I have vintage Slingerlands toms that have a slight 'bulge' there as well. I wouldn't say out of round but it makes new heads snug.
I don't have any Luds. But the bearing edge for 3 ply also looks mighty sharp to me, with no roundover, like they've been re-cut maybe? I thought 3 ply Luds have the roundover.

Anyway, awesome looking drums. Nice. You got a nice shop to fix 'em up in...and even a little vodka and whisky too!

D
 
Thanks for the links to the videos! I thought it was interesting that Mr. Vecchio said that the particular Ludwig example he showed had unusually sharp bearing edges, and that the 70s three ply B/O badge drums were particularly sought after for recording.

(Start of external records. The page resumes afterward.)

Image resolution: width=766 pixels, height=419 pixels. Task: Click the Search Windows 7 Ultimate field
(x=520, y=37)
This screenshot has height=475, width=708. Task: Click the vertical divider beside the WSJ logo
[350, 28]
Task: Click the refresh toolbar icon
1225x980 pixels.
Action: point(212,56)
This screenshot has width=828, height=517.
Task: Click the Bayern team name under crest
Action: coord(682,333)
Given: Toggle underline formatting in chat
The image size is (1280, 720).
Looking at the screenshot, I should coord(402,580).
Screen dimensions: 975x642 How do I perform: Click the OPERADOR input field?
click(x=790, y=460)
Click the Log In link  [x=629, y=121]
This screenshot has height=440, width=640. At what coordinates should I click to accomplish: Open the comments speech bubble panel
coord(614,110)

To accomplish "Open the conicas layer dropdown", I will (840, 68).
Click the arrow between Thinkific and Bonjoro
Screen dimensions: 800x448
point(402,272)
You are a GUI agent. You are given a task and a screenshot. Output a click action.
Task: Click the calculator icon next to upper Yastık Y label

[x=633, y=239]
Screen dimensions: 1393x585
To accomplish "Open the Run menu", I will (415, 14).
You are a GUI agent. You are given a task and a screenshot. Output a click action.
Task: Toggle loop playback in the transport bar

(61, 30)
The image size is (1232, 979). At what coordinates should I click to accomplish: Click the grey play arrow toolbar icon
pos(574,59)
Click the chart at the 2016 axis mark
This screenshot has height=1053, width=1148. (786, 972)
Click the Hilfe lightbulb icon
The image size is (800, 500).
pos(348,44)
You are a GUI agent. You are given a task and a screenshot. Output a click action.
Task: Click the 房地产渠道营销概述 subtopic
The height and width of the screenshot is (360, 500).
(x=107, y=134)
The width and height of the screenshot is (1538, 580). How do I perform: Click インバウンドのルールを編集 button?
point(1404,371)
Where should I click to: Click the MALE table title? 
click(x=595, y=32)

One of the YouTube suggested videos was a Steve Maxwell vid on bearing edges, and the technician routed the inner edge and used a file to hand form the outer profile.

I am fairly certain that these drums were not messed with other than benign neglect and a very misguided beginning at a rewrap that ended abruptly with totally lost lugs.

I went out and looked at the 13 inch tom that had a bottom hoop missing, and the bearing edge is somewhat sharp like the 12, and the 16 likely is the same (based on the appearance with the head on). You can see in the picture here the 12 inch tom on my shaper table- the high spot where the overlap is, and the gap underneath as you move away from that area.

This also helps me decide what to do with the edges, at least for now: leave them alone and see how they tune up.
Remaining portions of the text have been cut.